Unfortunately for the League, Chancellor Kurnath Liao had other ideas. Ascending to the Capellan throne in 2395, Kurnath was determined to win back the Andurien worlds no matter what the cost. He launched an all-out assault on Andurien in 2398, the first blow in a bitter conflict that would go down in history as the start of the Age of War. From 2398 until the formation of the Star League in the mid twenty-sixth century, the League and other Inner Sphere powers found themselves embroiled in war after war, scarring planets and straining economies with little concrete gain to any combatant. The League economy, like many others, was a casualty of the fighting. After an initial boost, the constant warfare slowly drained the League treasury until the roaring good times were a distant memory.

The Andurien conflict shaped the League in another way as well, by bringing the Marik family a step closer to political dominance of it. Captain-General Peter Marik, appointed in 2396 to fight the brewing First Andurien War, won the disputed systems for the Free Worlds League after six years of bloody conflict. Between 2404 and 2413, Peter capitalized on his hero's status among the public to continue League military gains at the expense of the Capellans and a new rival, the Lyran Commonwealth much to the unease of Parliament, whose members were divided over the wisdom of ceding control over the military to an un-elected officer. In 2416, the Lyran state retaliated by attempting to seize the League world of Dieudonne. Though the League army drove off the attackers, Parliament's military oversight committee ordered the Captain-General to seek an armistice. Peter Marik defied the order, seizing several Lyran worlds before finally ending his campaign in 2418. An angry Parliament struck back with the War Powers Act, which severely limited the Captain-General's authority.

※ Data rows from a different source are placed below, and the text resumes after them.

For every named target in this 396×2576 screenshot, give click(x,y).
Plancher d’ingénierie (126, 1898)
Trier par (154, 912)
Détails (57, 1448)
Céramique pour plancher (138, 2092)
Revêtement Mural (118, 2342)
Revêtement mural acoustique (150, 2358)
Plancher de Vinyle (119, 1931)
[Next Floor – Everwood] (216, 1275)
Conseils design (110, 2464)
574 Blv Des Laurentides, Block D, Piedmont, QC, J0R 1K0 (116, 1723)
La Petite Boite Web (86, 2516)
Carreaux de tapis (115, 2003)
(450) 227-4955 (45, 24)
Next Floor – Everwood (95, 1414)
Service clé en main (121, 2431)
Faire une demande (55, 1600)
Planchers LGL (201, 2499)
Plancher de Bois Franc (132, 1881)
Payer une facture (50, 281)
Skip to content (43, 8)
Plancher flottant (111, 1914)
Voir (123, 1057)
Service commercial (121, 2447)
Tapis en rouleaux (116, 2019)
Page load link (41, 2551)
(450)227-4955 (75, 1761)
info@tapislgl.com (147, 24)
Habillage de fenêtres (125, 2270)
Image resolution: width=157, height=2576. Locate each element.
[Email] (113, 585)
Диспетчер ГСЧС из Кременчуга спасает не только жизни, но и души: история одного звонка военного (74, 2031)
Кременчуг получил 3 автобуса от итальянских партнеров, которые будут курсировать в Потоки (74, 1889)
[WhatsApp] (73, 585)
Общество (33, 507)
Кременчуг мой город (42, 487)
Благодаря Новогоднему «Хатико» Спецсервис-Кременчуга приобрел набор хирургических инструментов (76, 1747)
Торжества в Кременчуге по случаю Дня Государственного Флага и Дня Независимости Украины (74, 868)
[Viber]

Two years later, war with the Lyrans resumed. To Parliament's dismay, Peter Marik refused to serve as Captain-General under the constraints of the War Powers Act. The Captain-Generalcy went to Joseph Stewart, a competent but uninspired officer with little experience in interstellar warfare. The League lost two planets to the Lyrans before attacks on Lyran territory by the Draconis Combine turned the Commonwealth's attentions elsewhere. Hostilities flared anew in 2427, costing the League three more planets. Peter Marik had fallen to an assassin five years before, and Joseph Stewart was proving a disastrous choice as the League's war leader. Desperate to avoid more losses, Parliament begged Peter's son Terrence to serve as Captain-General. At Terrence's demand, the terrified MPs repealed the War Powers Act. His powers no longer fettered by Parliament, Terrence Marik fought the Lyrans to a standstill over the next fourteen years. He could not dislodge them from the captured planets of Bolan and Kamenz, however. Disillusioned by that failure, he resigned the Captain-Generalcy to his brother Peter in 2441. The second Peter Marik liberated the two disputed worlds and captured two more Lyran planets before halting his offensive in 2446.

The successes of Terrence and Peter Marik II loomed even larger against the failures of Joseph Stewart, whom rumors accused of leading the League to utter disaster. In truth, Stewart had done the League relatively minor damage-but to a realm unused to defeat, the loss of five planets was a bitter pill. The Marik brothers' rout of the Lyran invaders confirmed in the public mind an already strong tendency to equate the Marik name with military success. Though the Captain-Generalcy would not become an official Marik sinecure until the Free Worlds joined the Star League in 2556, unofficially the post belonged to House Marik from the 2430s onward. The increasing importance of military conquest to the League's economic health further heightened Marik power. Over the ensuing years, Marik political prominence and military acumen would turn the League's focus from mercantile ventures to military ones.